TO BE DONE:
Pick out each line in the rows below that contains the word "Start", and copy those lines.
************
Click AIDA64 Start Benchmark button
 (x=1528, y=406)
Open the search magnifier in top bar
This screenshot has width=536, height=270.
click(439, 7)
************
EXERCISE ANSWER:
Click AIDA64 Start Benchmark button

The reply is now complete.